**What is required:**
Rewrite the data from the line with "The height and" to the line with "Looking at the screenshot, I should click(9, 33).", putting "jigsaw piece" in place of "puzzle piece" and keeping everything else the same. Leave the pictures out.

Recorded data:

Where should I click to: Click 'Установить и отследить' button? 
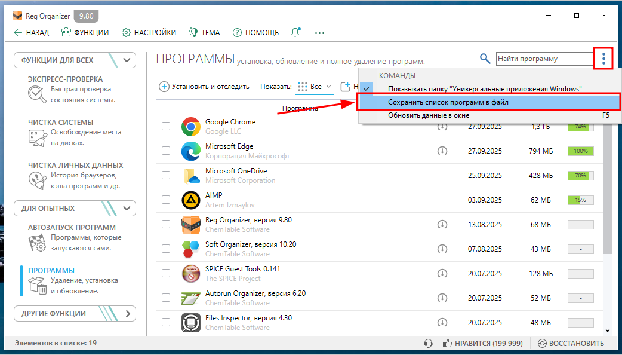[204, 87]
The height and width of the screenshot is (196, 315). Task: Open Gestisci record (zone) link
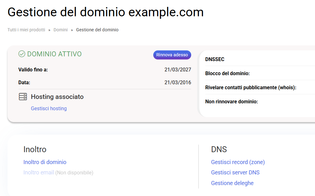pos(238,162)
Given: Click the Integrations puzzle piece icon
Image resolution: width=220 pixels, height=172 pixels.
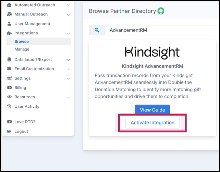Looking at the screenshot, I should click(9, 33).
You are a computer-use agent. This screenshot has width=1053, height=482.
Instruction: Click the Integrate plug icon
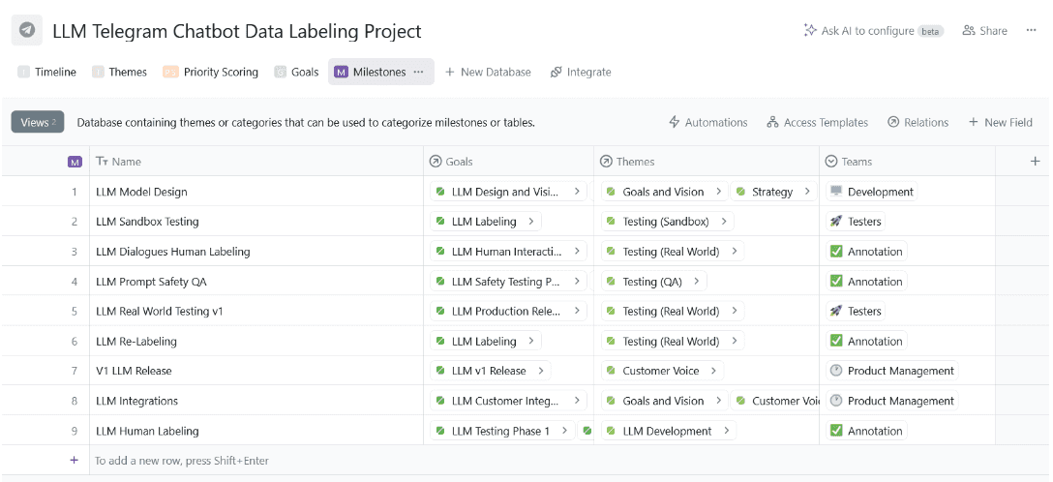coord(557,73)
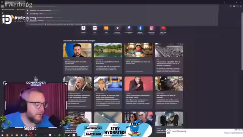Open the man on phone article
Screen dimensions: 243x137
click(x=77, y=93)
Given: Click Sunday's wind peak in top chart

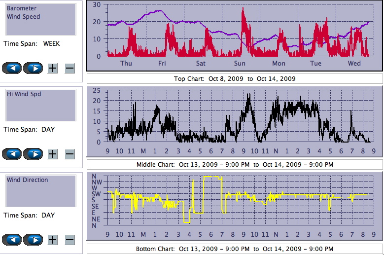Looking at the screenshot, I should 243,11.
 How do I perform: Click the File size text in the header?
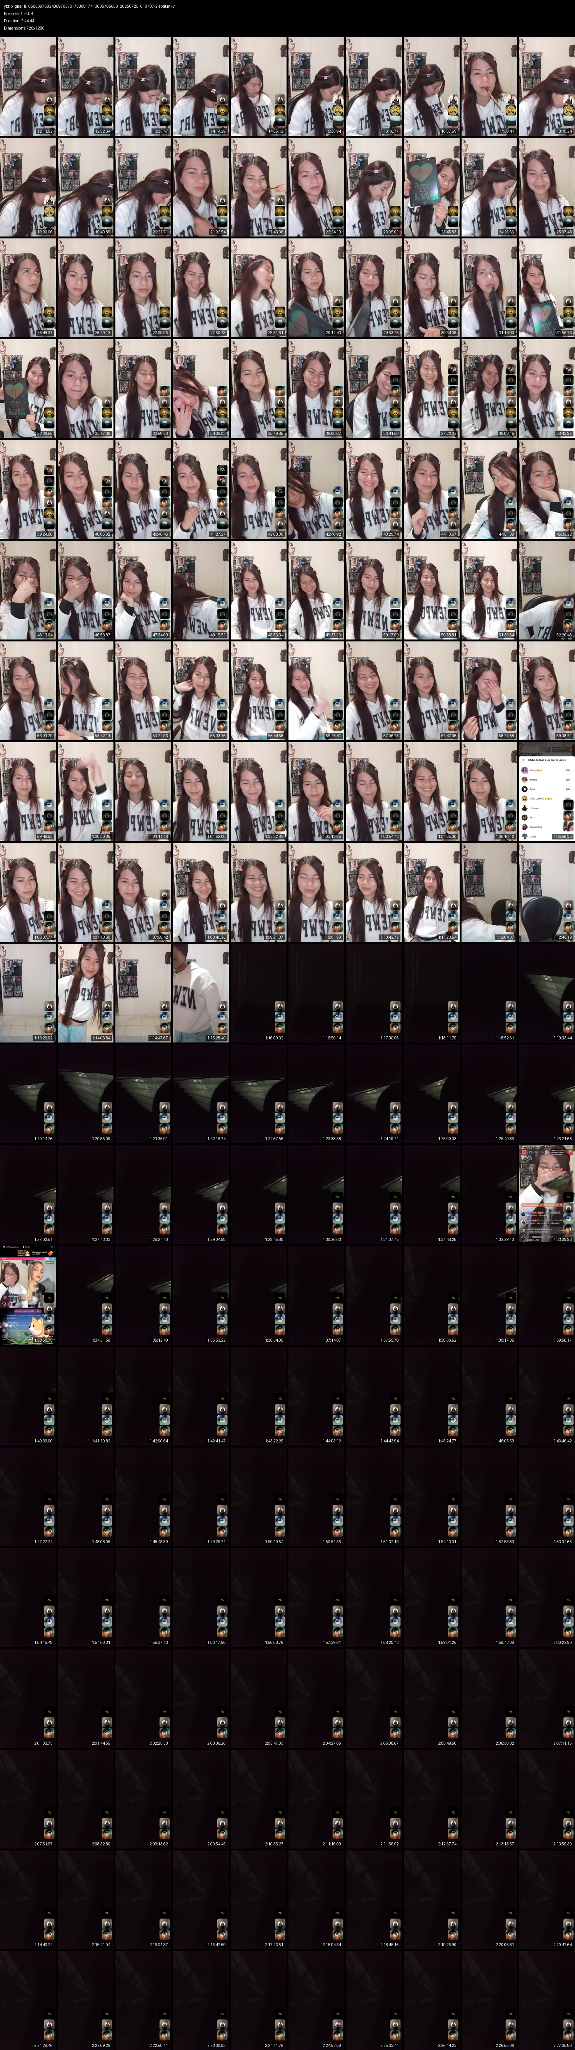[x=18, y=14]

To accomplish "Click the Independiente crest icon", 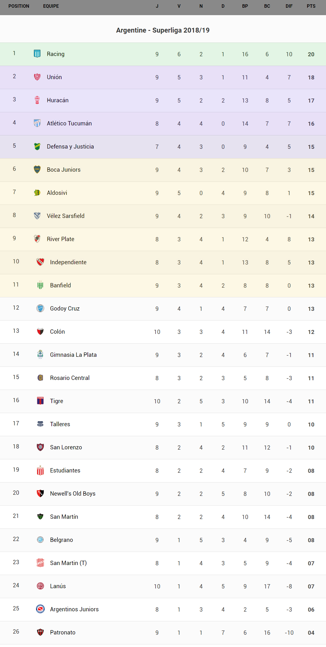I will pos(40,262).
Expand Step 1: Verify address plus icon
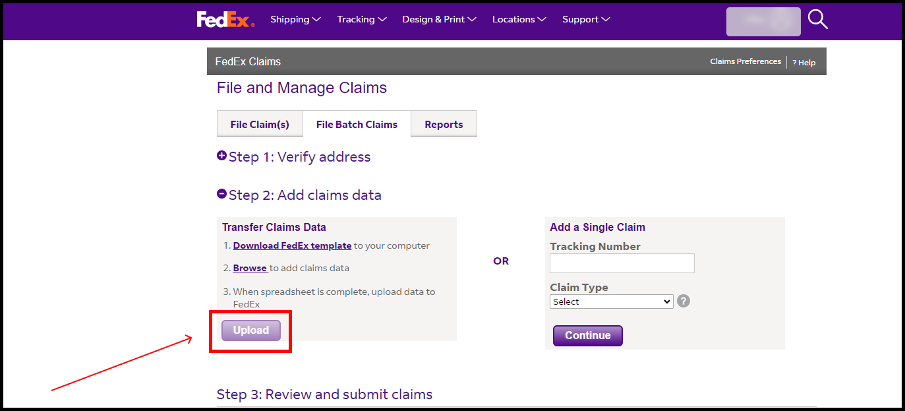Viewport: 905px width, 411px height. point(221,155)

---

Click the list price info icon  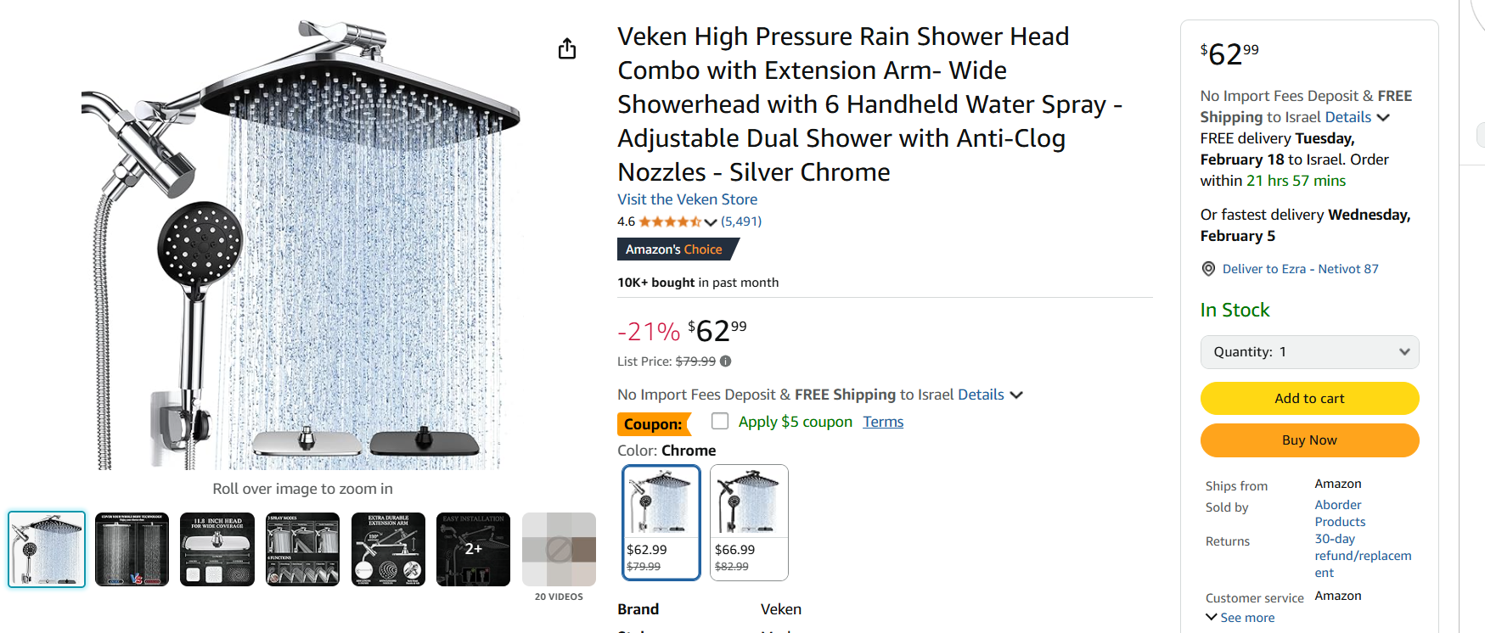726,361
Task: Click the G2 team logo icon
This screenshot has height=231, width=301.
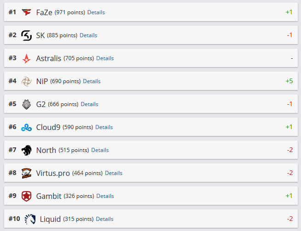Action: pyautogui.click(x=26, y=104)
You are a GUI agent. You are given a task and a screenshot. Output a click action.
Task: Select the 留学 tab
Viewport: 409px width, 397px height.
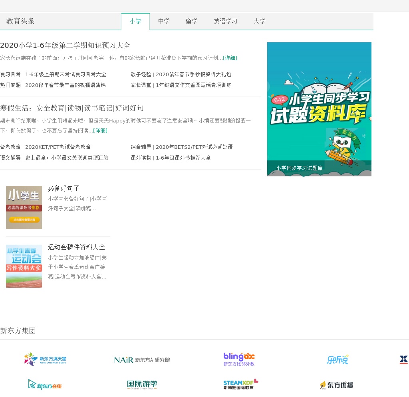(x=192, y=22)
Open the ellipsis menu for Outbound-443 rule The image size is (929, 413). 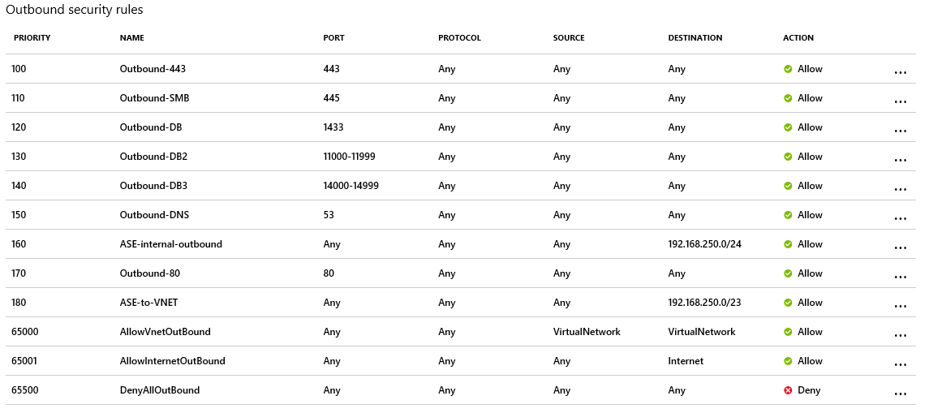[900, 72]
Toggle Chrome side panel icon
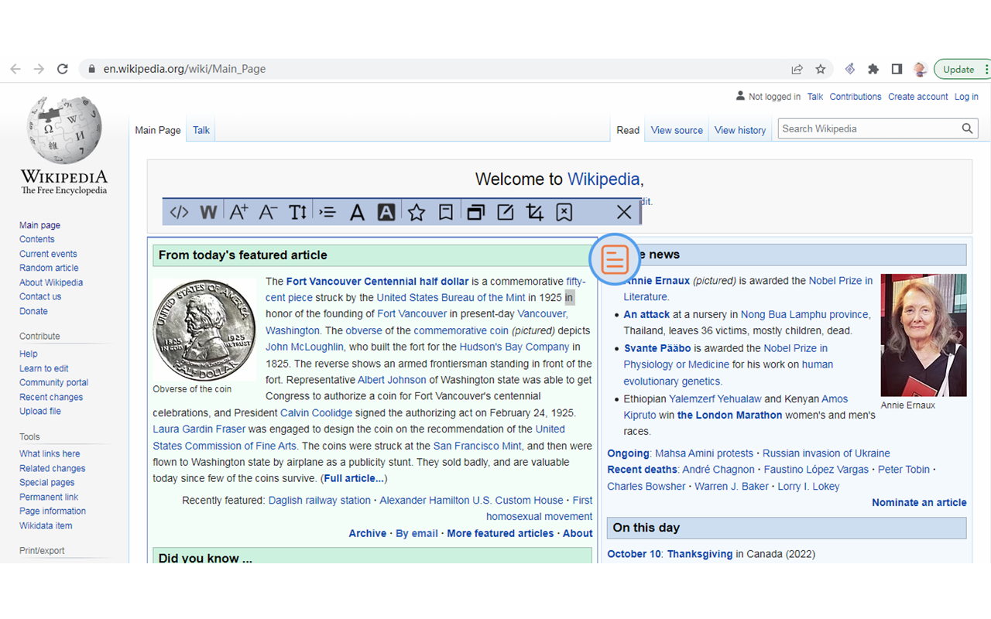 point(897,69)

**Full response:**
The height and width of the screenshot is (196, 315). Task: Open Gestisci record (zone) link
pos(238,162)
Given: Click the Integrations jigsaw piece icon
Image resolution: width=220 pixels, height=172 pixels.
Looking at the screenshot, I should click(9, 33).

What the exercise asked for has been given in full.